===== THE DATA

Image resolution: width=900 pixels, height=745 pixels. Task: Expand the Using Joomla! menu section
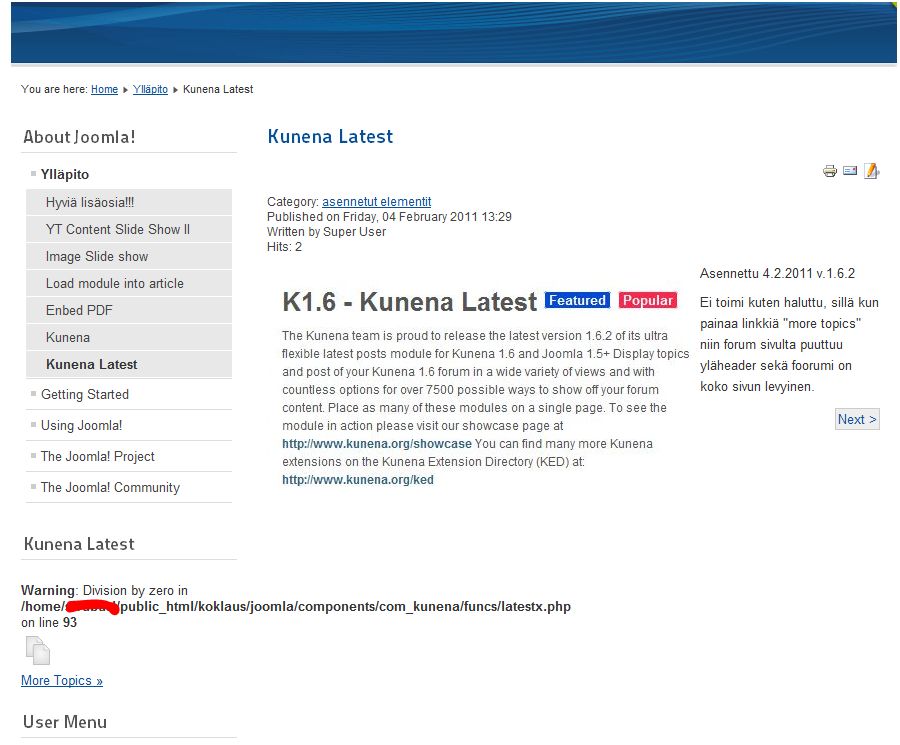[81, 425]
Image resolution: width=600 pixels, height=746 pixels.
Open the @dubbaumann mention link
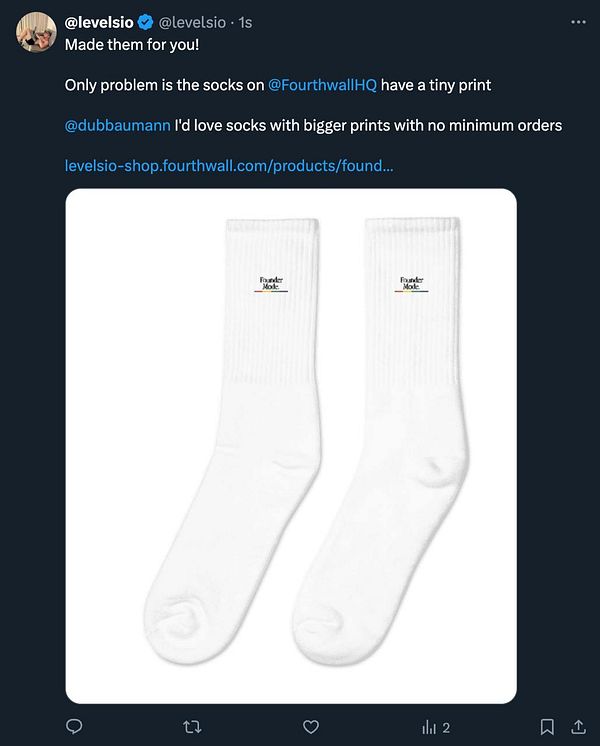point(117,126)

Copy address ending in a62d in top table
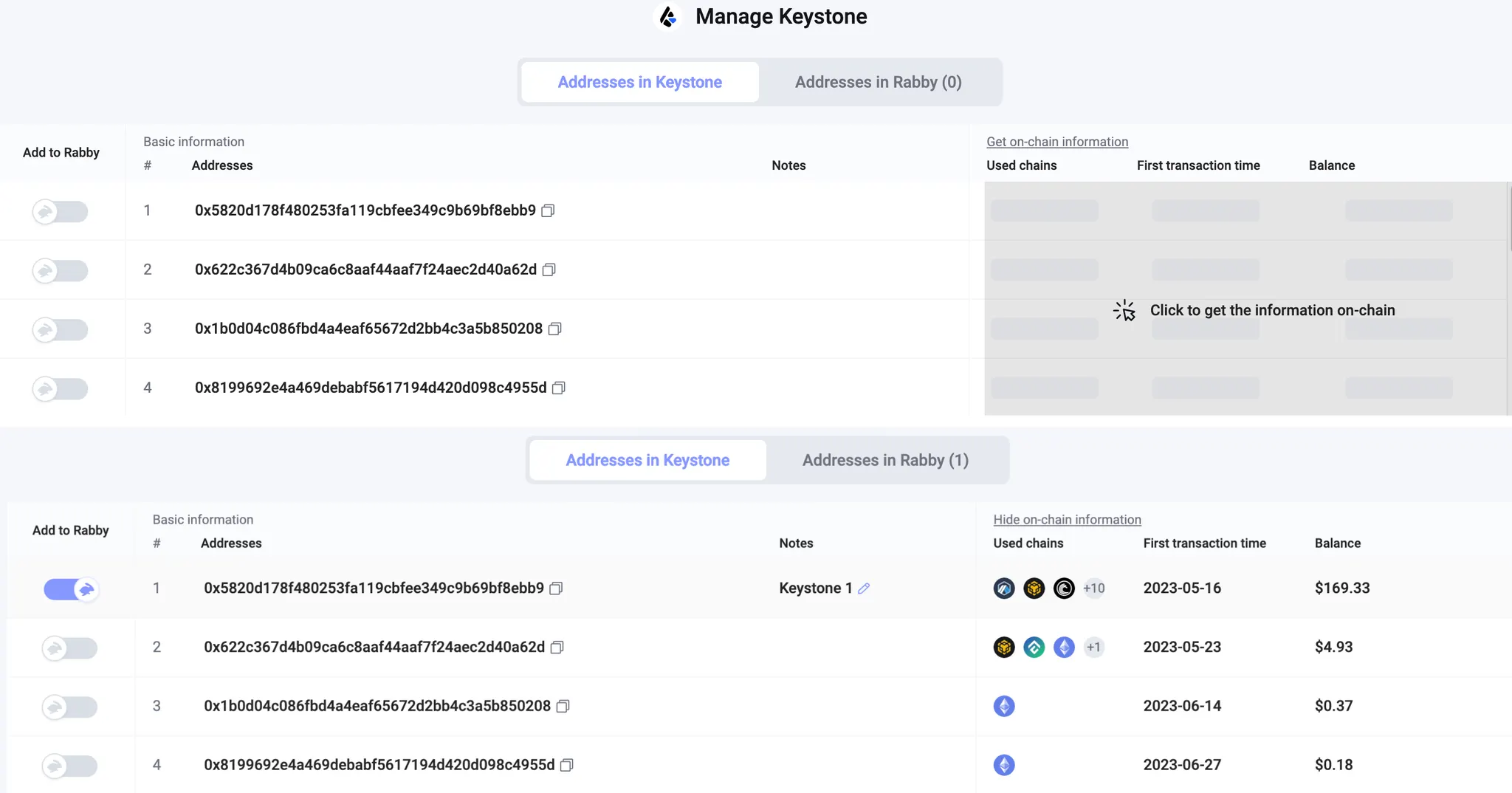click(549, 270)

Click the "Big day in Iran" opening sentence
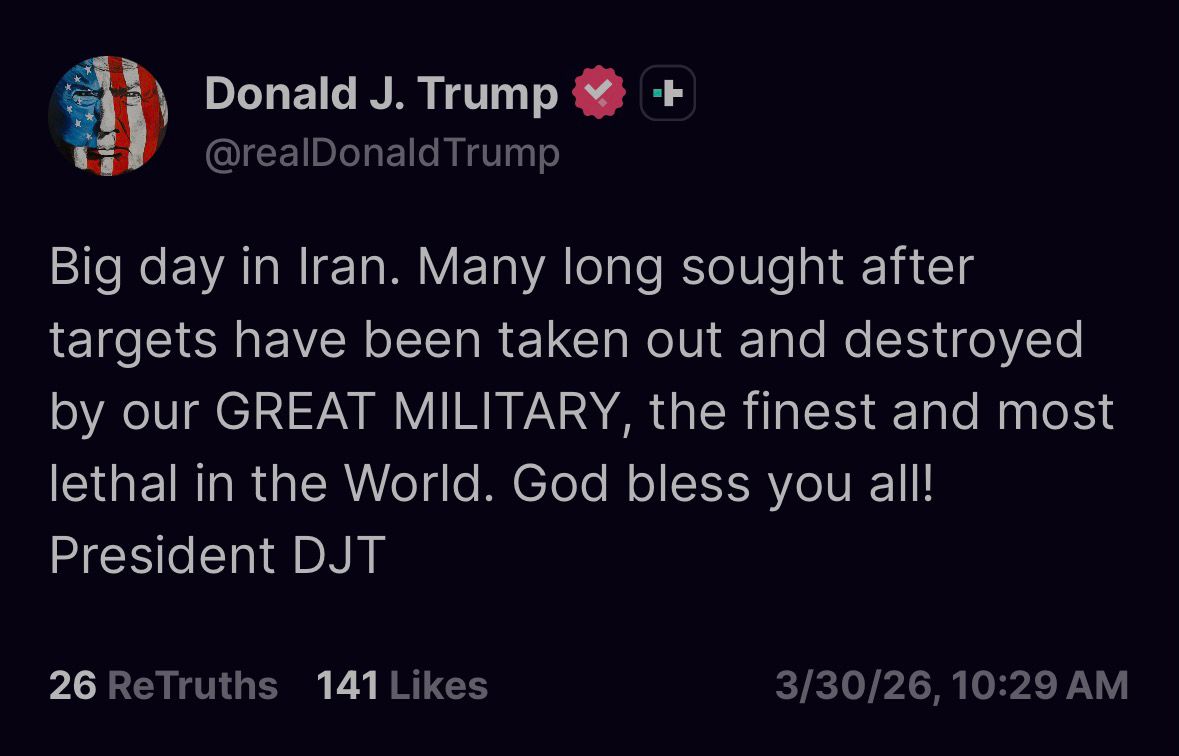(227, 267)
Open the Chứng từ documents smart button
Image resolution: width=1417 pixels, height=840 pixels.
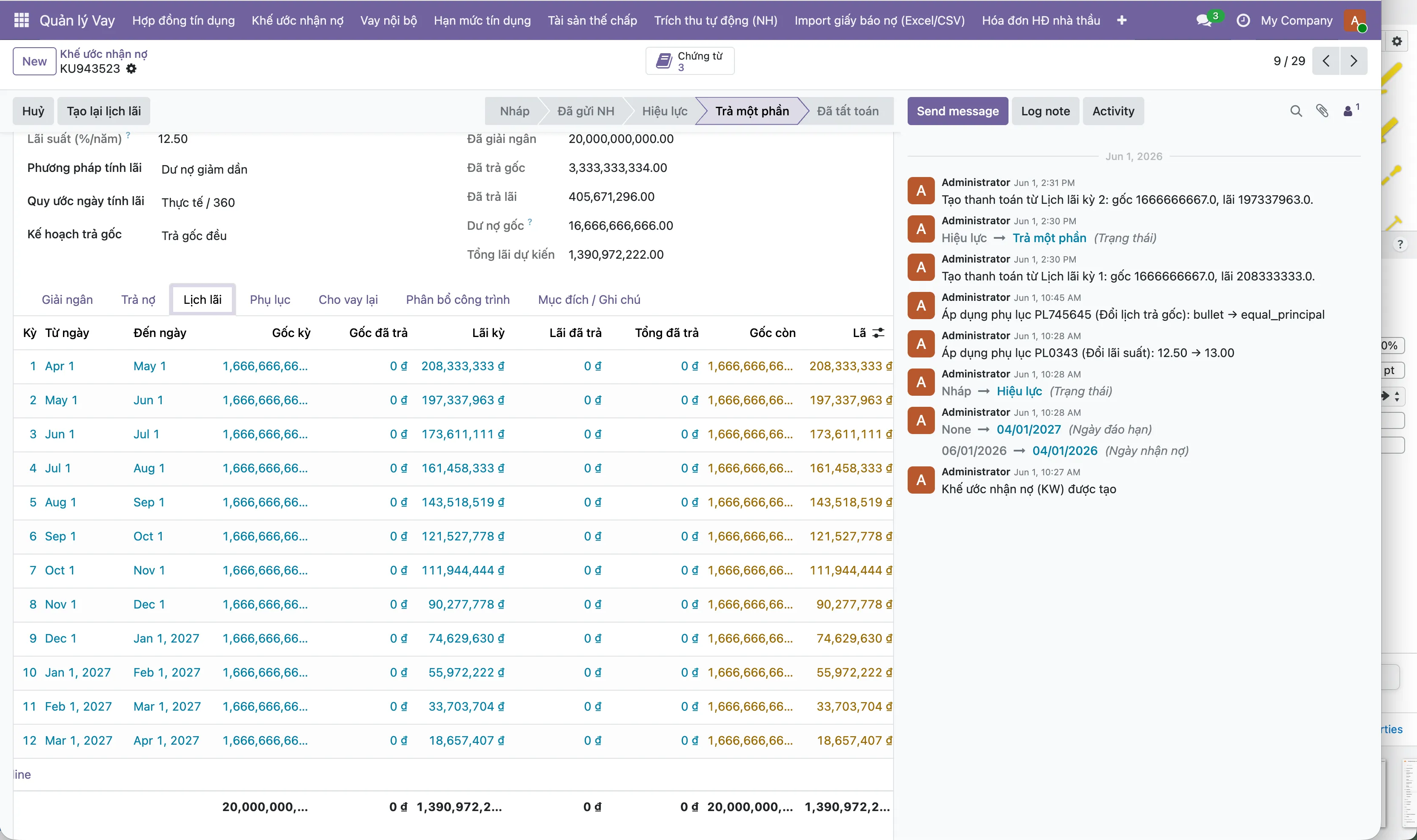(690, 60)
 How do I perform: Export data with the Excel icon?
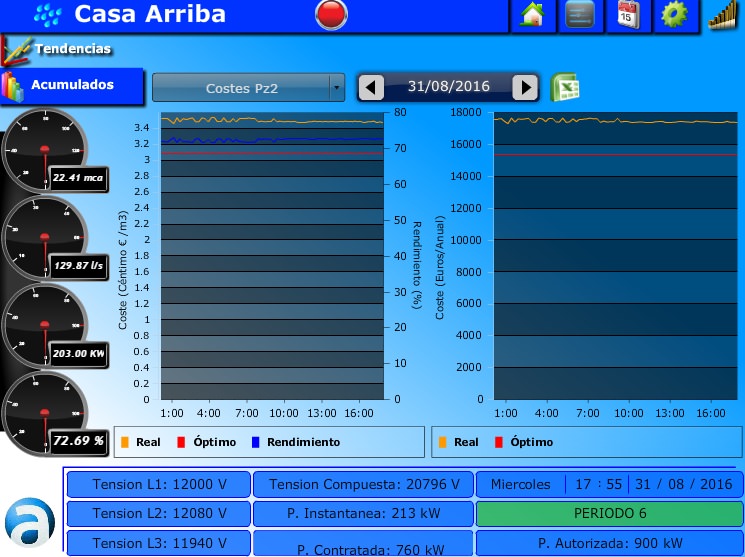(x=565, y=87)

==========

### WHAT IS EXPECTED
All of the entries must be reproduced exactly, apart from the pictures, which are to be dropped.

### TASK RESULT
Image resolution: width=900 pixels, height=745 pixels. Task: Expand the Using Joomla! menu section
[81, 425]
Image resolution: width=600 pixels, height=746 pixels.
Open the @dubbaumann mention link
point(117,126)

Copy address ending in a62d in top table
click(549, 270)

Click the "Big day in Iran" opening sentence
(227, 267)
Open the Chứng từ documents smart button
Image resolution: width=1417 pixels, height=840 pixels.
(690, 60)
 How do I perform: Export data with the Excel icon?
(x=565, y=87)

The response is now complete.